Before I begin – and before anyone pictures me with cape and golden locks blowing in a heroic breeze – it was the dealership1 who finally cracked it, but it’s a strange story nonetheless, and a cautionary tale about complexity and interconnected systems.

For the last several years I’ve been chasing an intermittent fault in my daily driver Mazda 3: Sometimes, at random, the trunk (liftgate) wouldn’t open. On this model, the liftgate is opened by pushing a rubberized button on the outside, which energizes the mechanism and it pops open with a satisfying clunk (except when it doesn’t).

Initially, the problem happened just often enough to be mildly irritating, but not enough to sink serious time or resources into fixing it. It got better in summer and worse in winter. It worked more often for me, and acted up more often if my wife drove it. When my travels took me to the dealership (the better part of an hour’s drive in traffic, each way) for unrelated reasons, it was never playing up, so they wouldn’t touch it.

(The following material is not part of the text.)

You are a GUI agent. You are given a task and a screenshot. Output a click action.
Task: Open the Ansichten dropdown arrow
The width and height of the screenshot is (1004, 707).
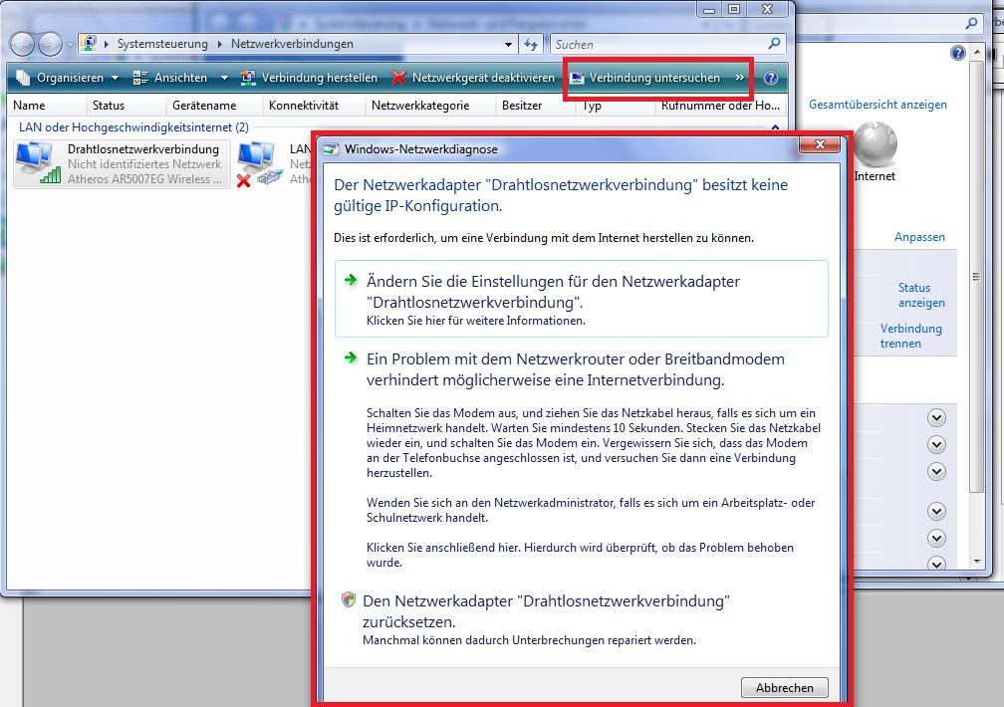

“Worse in winter”, you say? Give it some fresh grease, and if that doesn’t work, you’ve been blessed with free debugging by a planet-sized can of freeze spray. Find and jiggle every connector on the wire until you find the iffy crimp. Right?

If it were that easy, I’d have no story to tell!

No amount of jiggling cables, slamming or “percussive maintenance” on the liftgate, or trying it in different positions made a difference, but a pattern was emerging. The trouble seemed to be connected to the lock/unlocked state of the vehicle; it wasn’t intermittent on a push-by-push basis, but on a drive-by-drive basis, and, very rarely, repeated locking-unlocking without moving the vehicle would get it working again, largely ruling out intermittents in the cabling. It doesn’t necessarily mean anything, but the non-working behavior happens to be identical to trying to operate the latch with the vehicle locked – pushing the button just doesn’t do anything. No struggling sounds or dimming lights of a stuck motor, no signs that it is trying.

Hmm. What if somehow the latch remembers the lock state of the vehicle, and it’s a mechanical doohickey inside that’s getting sticky? That would explain the sensitivity to cold and locking. That’s gotta be it, right? Eventually I needed a few other fixes best handled by the dealership, and convinced them to look into it, ultimately replacing the latch.

It worked! At least until I drove home and it abruptly started playing up again. Back to the dealer for some more extensive diagnostics. Over the next few days, a flurry of increasingly speculative updates. It could have been…

  • a Grounding Issue(tm). This is a legit common cause of unexplained vehicular gremlins, and also the ultimate shoulder-shrug of a mechanic who doesn’t know where to look next, depending which side of the service counter you’re on. But after they had cleaned up some ground wiring, wasn’t that.
  • “Are you left-handed?” I had ruled out most forms of stupid-smarts, like sensitivity to what gear the transmission is in or how many times you pressed the unlock button first, secret-firmware-update-behavior-change, etc. but this one was news to me. On this model, the liftgate latch (not the others) is specifically sensitive to a passive proximity transmitter (i.e. RFID chip) in the key fob. If the receive range for this is degrading, e.g. due to a Grounding Issue at the receiver end, intermittent failures could depend on whether you keep the key in your left vs. right pocket vs. which hand you open the door with, or your height, pants vs. shirt pocket, etc. And ambient temperature, of course.

What it actually turned out to be, in the mechanic’s words, was they caught the “computer” (I presume to mean via OBD scan) showing a mechanical key present in the front passenger door lock, which prevents open requests from the liftgate from being honored. This may be surprising, since while this model does have a physical metal key (hidden in the keyfob as a contingency for a dead fob or car battery), it only works in the driver’s side door – the others have no keyhole to put it in. But as it turns out, rather than design separate mechanisms, they share enough “guts” that the others are capable of reporting a phantom key in just the right failure conditions. So, to fix the trunk latch, replace a passenger door latch. Obvious, right? ;-)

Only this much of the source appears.